In my tour of Canadian
literature, I knew that I had to read Anne’s story. But I felt sheepish at the
same time (“This is a little girl’s story, right?”). In the opening chapters, my
first impression of Anne confirmed my foreboding. When Matthew Cuthbert picks
up Anne from the train station, she launches into her first of many, many
monologues. In stream-of-consciousness fashion, she goes on about how glad she
is and how beautiful the trees are and how everything is wonderful: “Isn’t it splendid to think of all the things
there are to find out about? It just makes me feel glad to be alive—it’s such
an interesting world” (14). I groaned in my spirit. Here was a Canadian Pollyanna
with red hair, inviting us all to play the glad game. “There are three hundred
pages of this,” I thought to myself. “How am I going to finish?”
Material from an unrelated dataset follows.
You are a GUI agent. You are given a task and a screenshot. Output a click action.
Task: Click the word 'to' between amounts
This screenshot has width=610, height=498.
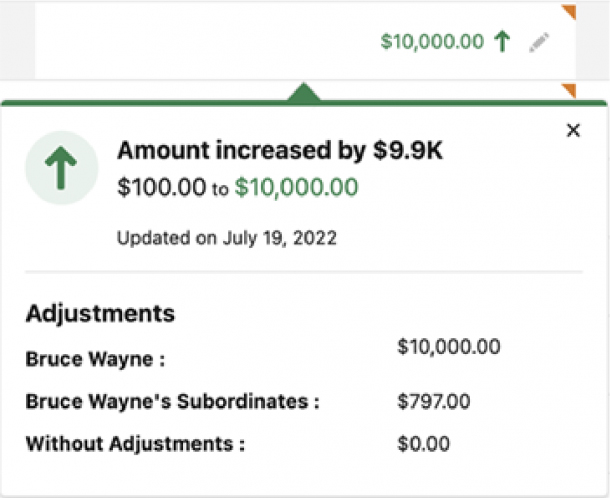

But finish I did, and in fact I’m glad to say that Anne grows on you
after a while. She is an interesting character because, unlike her American
counterpart Pollyanna, Anne has flaws. She has outbursts of temper and holds
grudges. On her first day of school, Gilbert, one of the boys, calls her “carrots.”
So naturally, she broke her slate over his head and vowed to hate him forever.
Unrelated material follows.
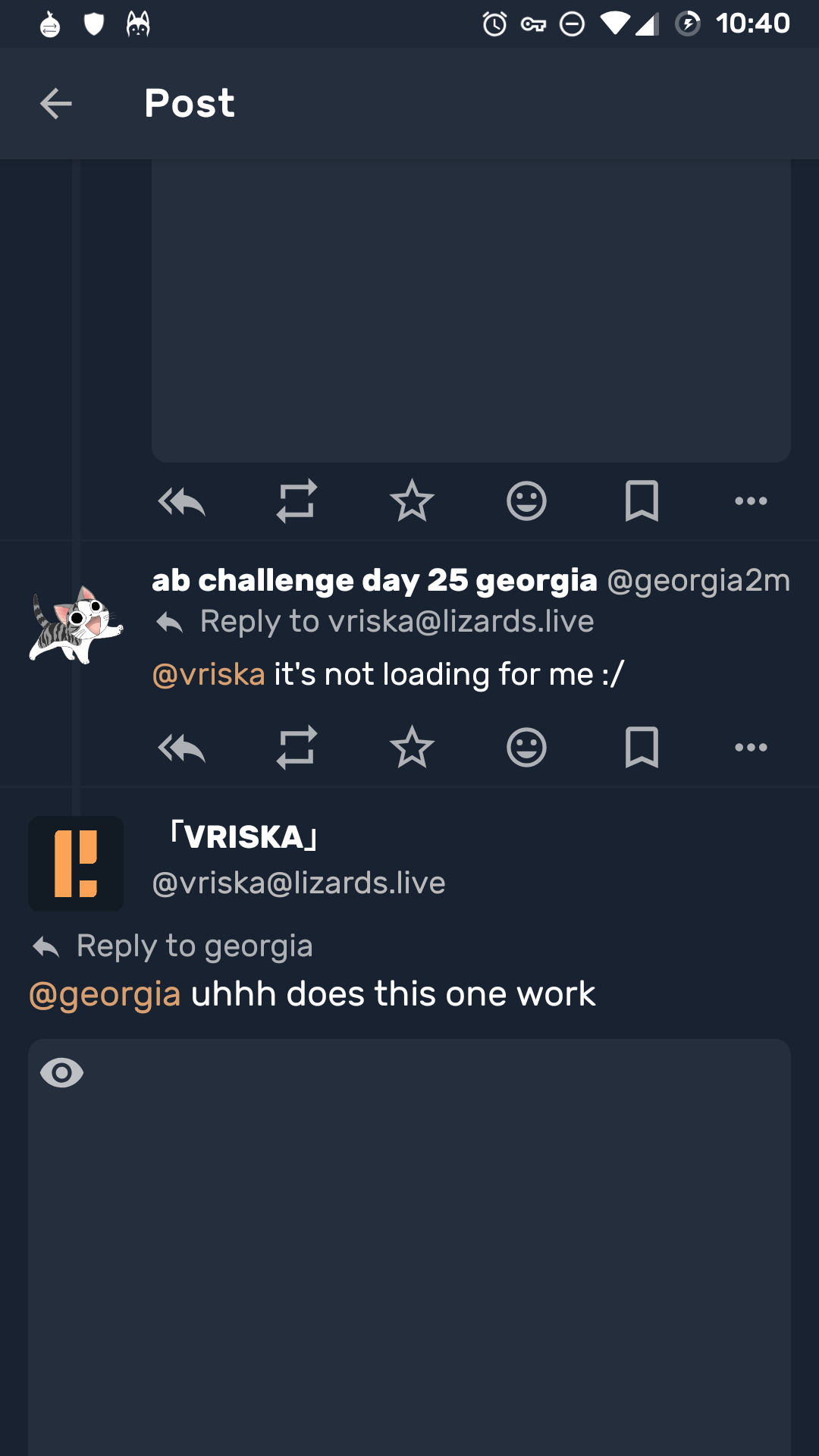
Task: React with emoji to top media post
Action: coord(526,501)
After that, she didn’t speak to him for four years. Other incidents show her as
impulsive and proud. These flaws add to her character and make her virtues
palatable.
In my view, the heart of the
book is not Anne herself, but the relationship between Anne and Marilla
Cuthbert, her adoptive mother. At the novel’s beginning, Marilla is a woman of “narrow
experience and rigid conscience,” both severe and moralizing. The narrator
describes her as “always slightly
distrustful of sunshine, which seemed to her too dancing and irresponsible” (4).
Enter Anne. The new arrival at Green Gables comes full of life and imagination,
joy and love for nature. Anne’s presence brings out of Marilla a repressed sense
of humour and enjoyment in life. By opening up her home to Anne, Marilla meets the little girl's
deepest longings for a sense of home and family. And the novel brings their
relationship full circle with Anne’s decision to forego her scholarship, allowing
her to stay with Marilla so that she won’t have to sell Green Gables. From uncertain
beginnings, the novel portrays their growth to sincere love and mutual dependence.
It didn’t take generations for Anne of Green Gables to become popular;
PEI was inundated with tourists during Lucy Maud’s lifetime. Today, Anne's childhood haunts draw upward of 170,000 visitors each year. And I have
to say that now, having read the book, I can see why they go.